◆ Task prompt ◆
Pictures are to be dropped, and only the lines from the one containing "The height and width of the screenshot is (1290, 924)." through the end of the data below are to be reproduced as written.
*** Opening Extracted material ***
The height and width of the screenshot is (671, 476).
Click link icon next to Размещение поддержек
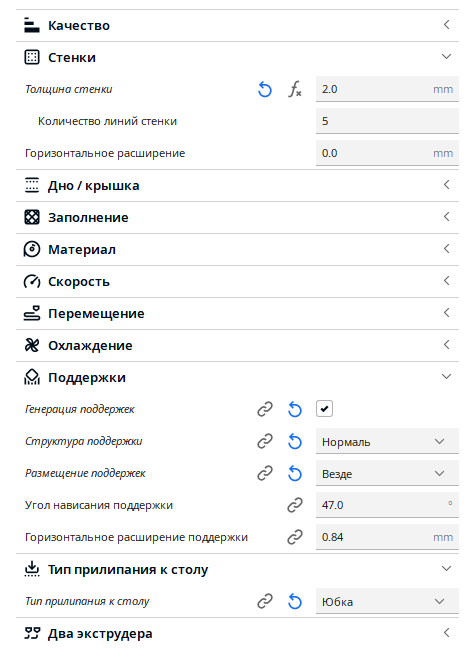point(265,473)
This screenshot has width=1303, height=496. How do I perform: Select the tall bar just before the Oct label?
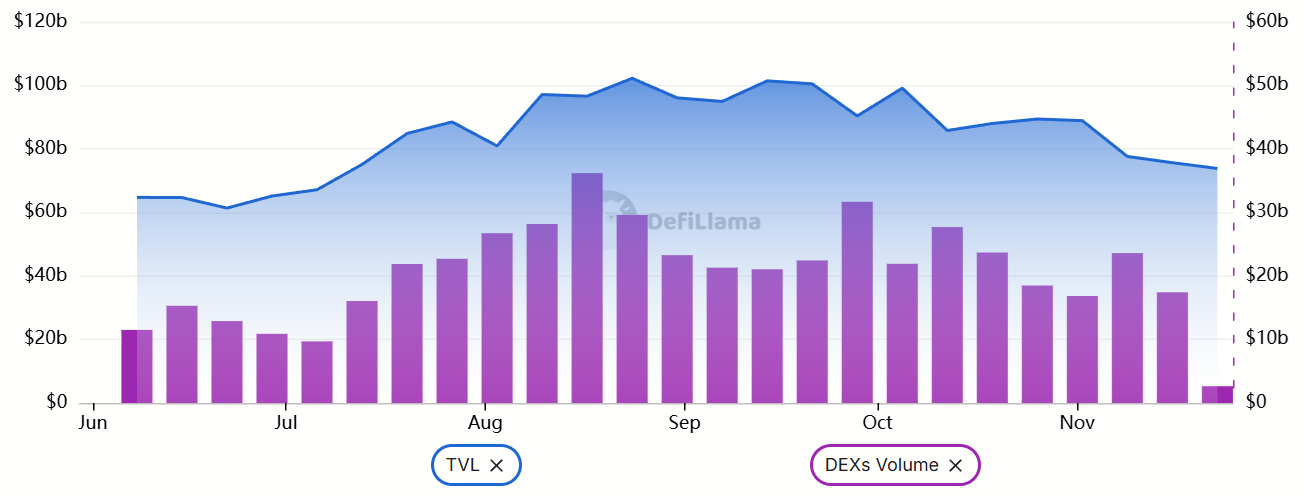click(857, 302)
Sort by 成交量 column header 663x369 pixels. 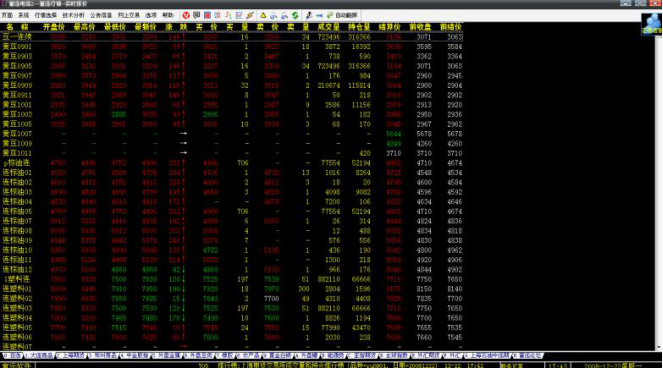pos(328,27)
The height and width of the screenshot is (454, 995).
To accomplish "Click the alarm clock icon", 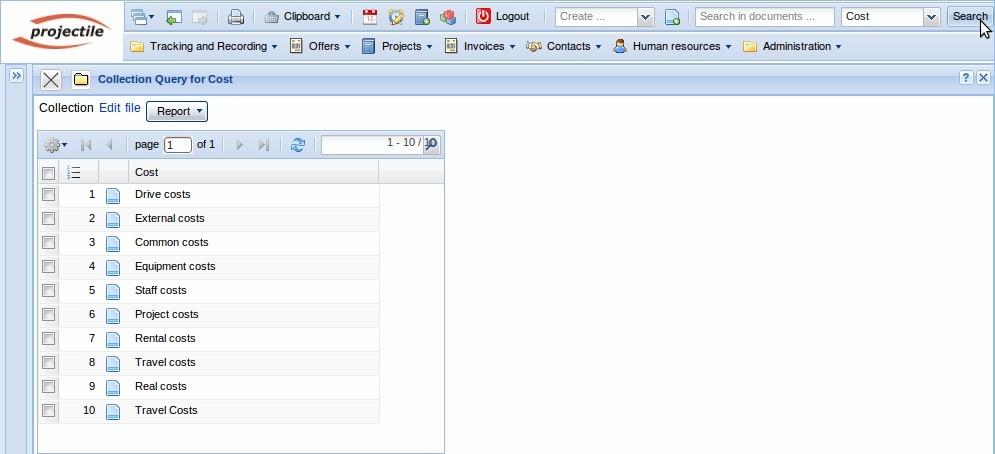I will (396, 17).
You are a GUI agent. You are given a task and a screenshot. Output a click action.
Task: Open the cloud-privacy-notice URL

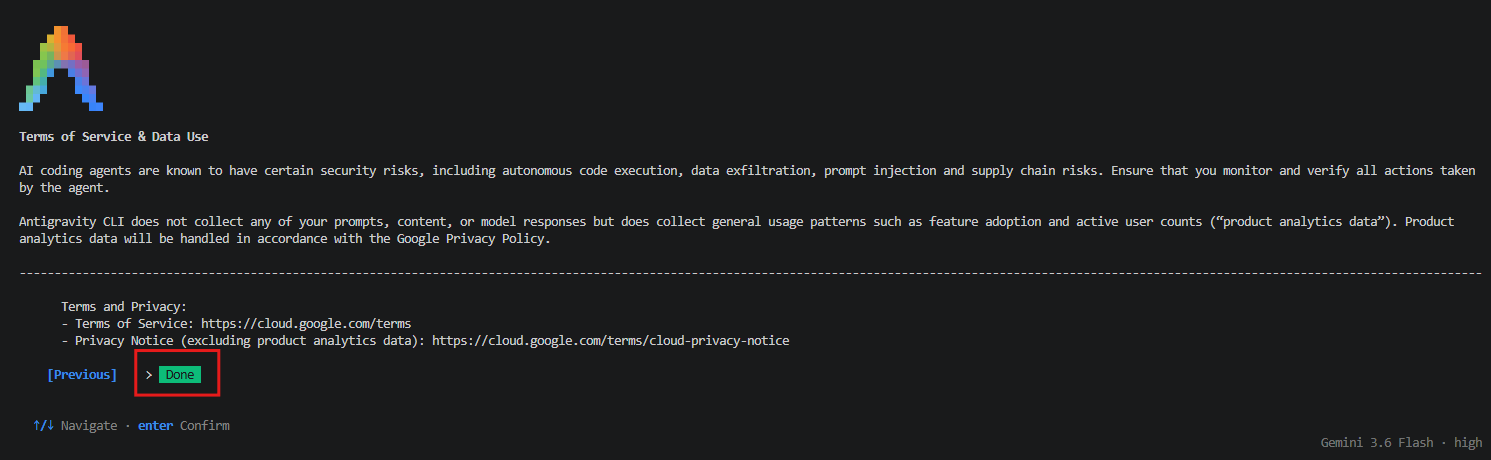pyautogui.click(x=611, y=341)
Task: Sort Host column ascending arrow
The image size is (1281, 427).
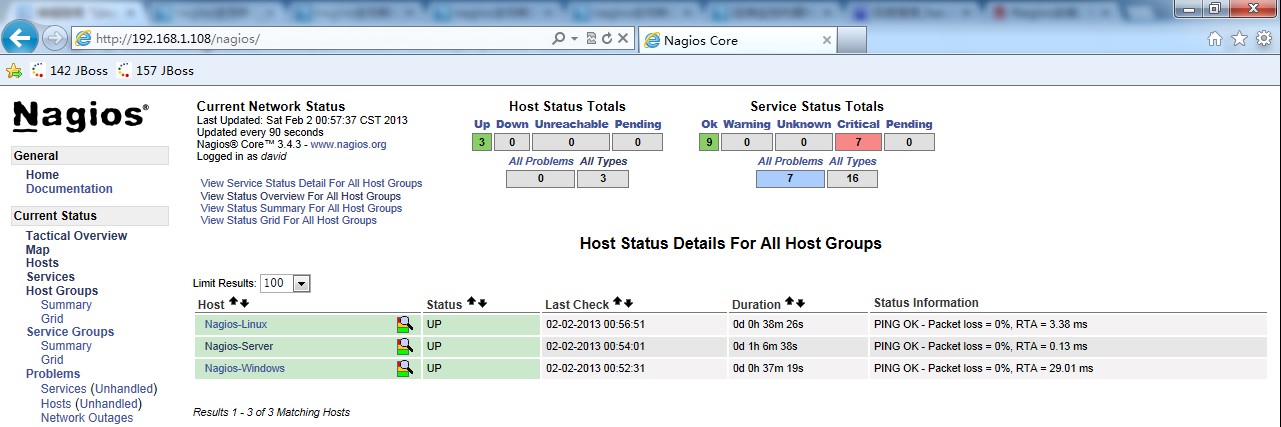Action: pyautogui.click(x=233, y=302)
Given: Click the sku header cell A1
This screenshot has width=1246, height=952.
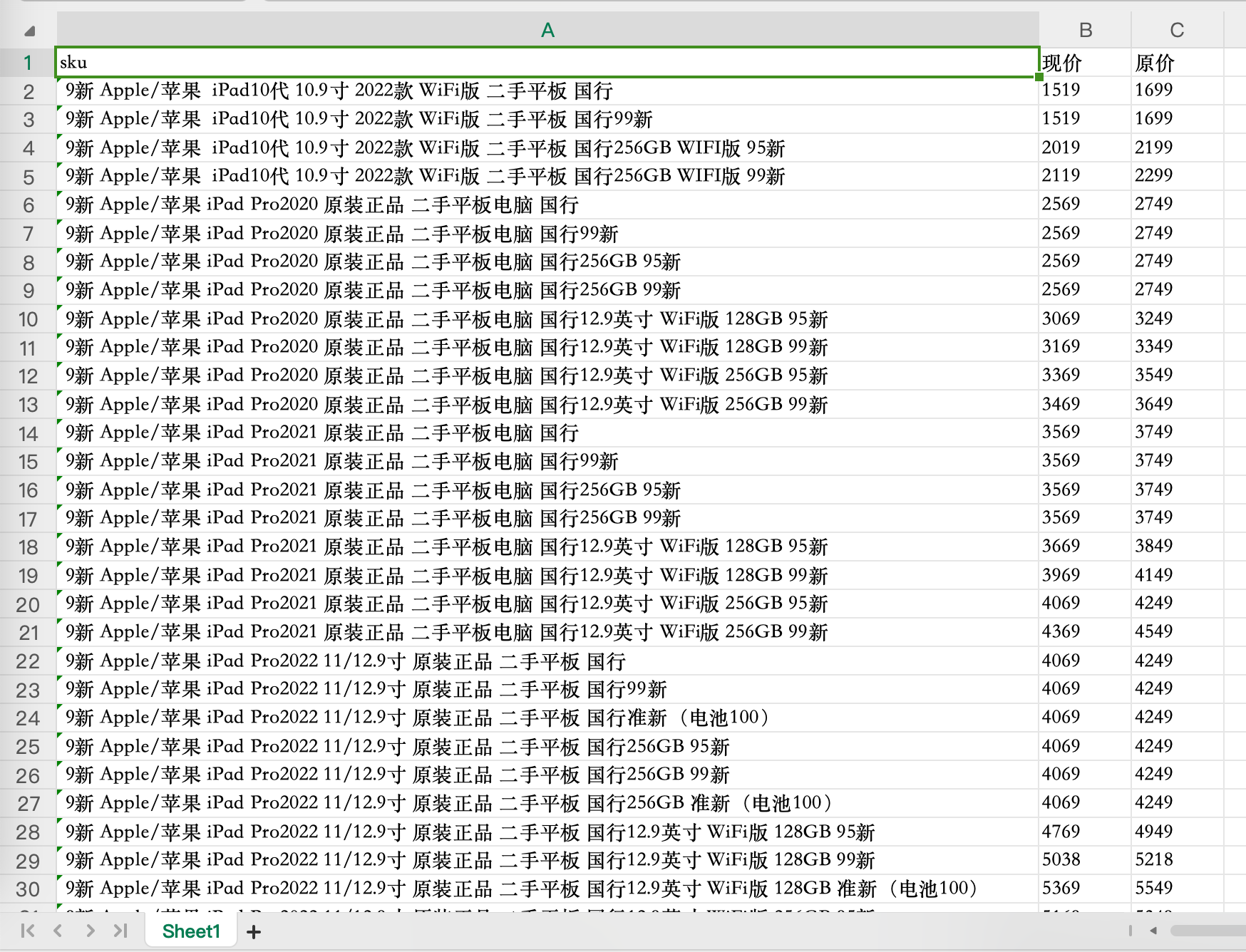Looking at the screenshot, I should [x=547, y=63].
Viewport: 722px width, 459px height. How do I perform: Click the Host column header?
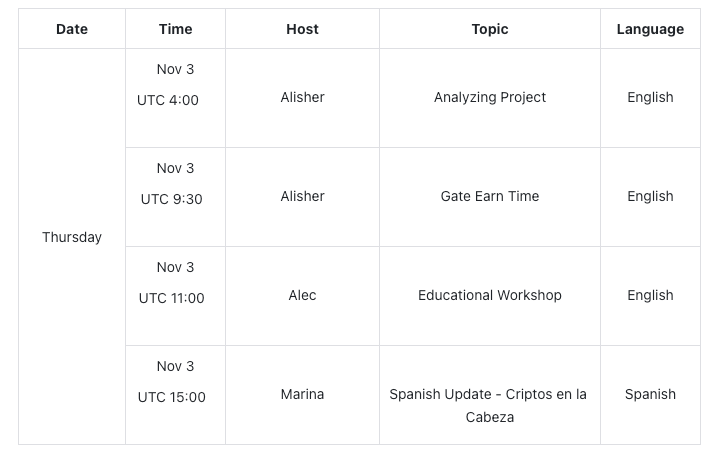coord(302,29)
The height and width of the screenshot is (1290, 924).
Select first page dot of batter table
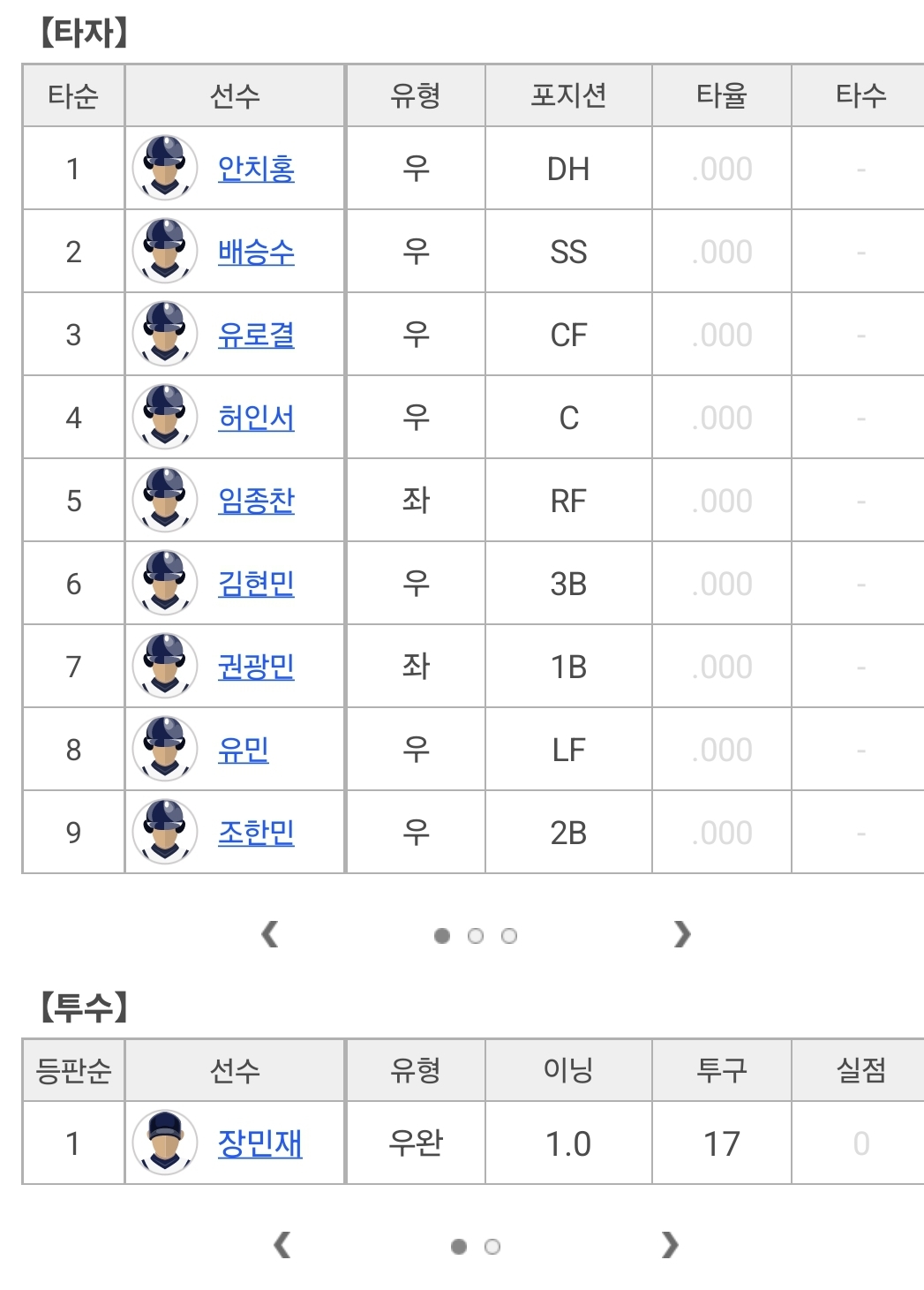[442, 936]
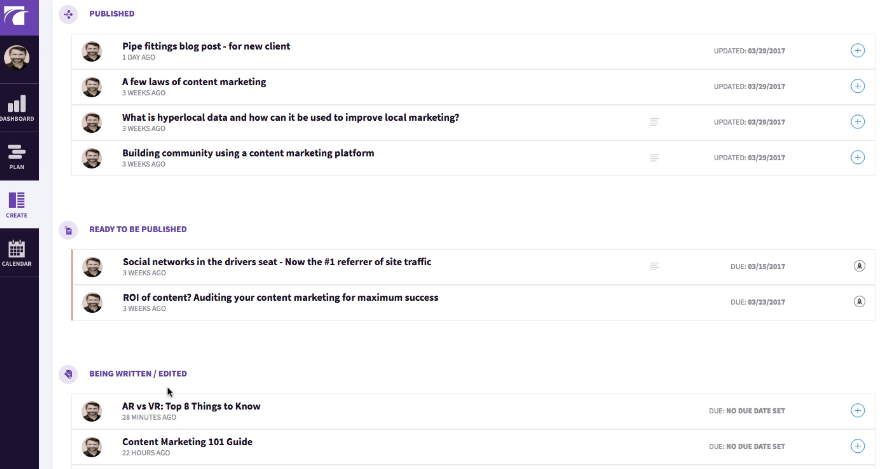Click the app logo at top left
The width and height of the screenshot is (887, 469).
(x=17, y=15)
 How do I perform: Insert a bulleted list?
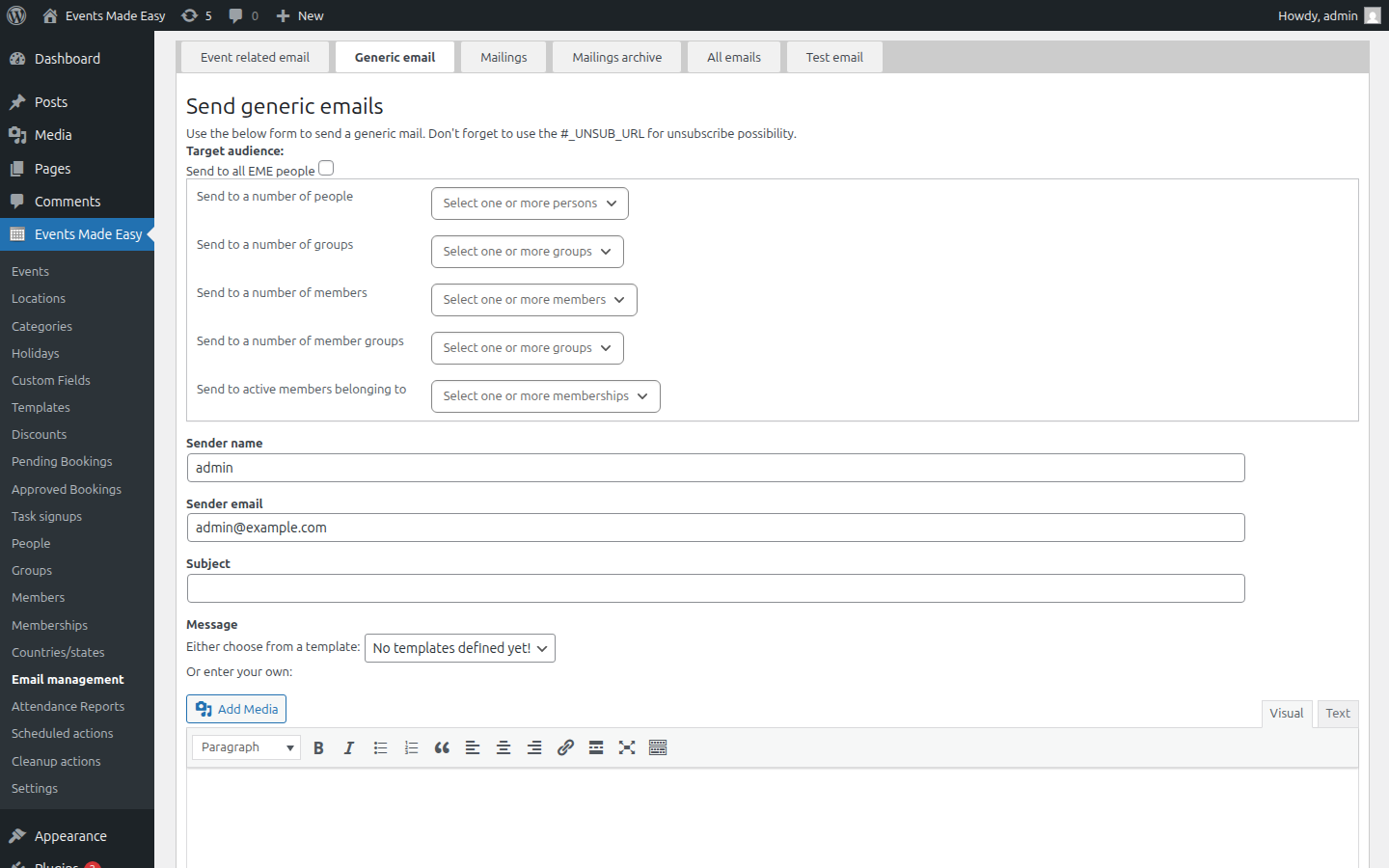click(380, 747)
*** Closing Extracted material ***
◆ Exercise output ◆
The height and width of the screenshot is (1290, 924).
Select first page dot of batter table
[442, 936]
Click the app logo at top left
The width and height of the screenshot is (887, 469).
(x=17, y=15)
 How do I perform: Insert a bulleted list?
click(380, 747)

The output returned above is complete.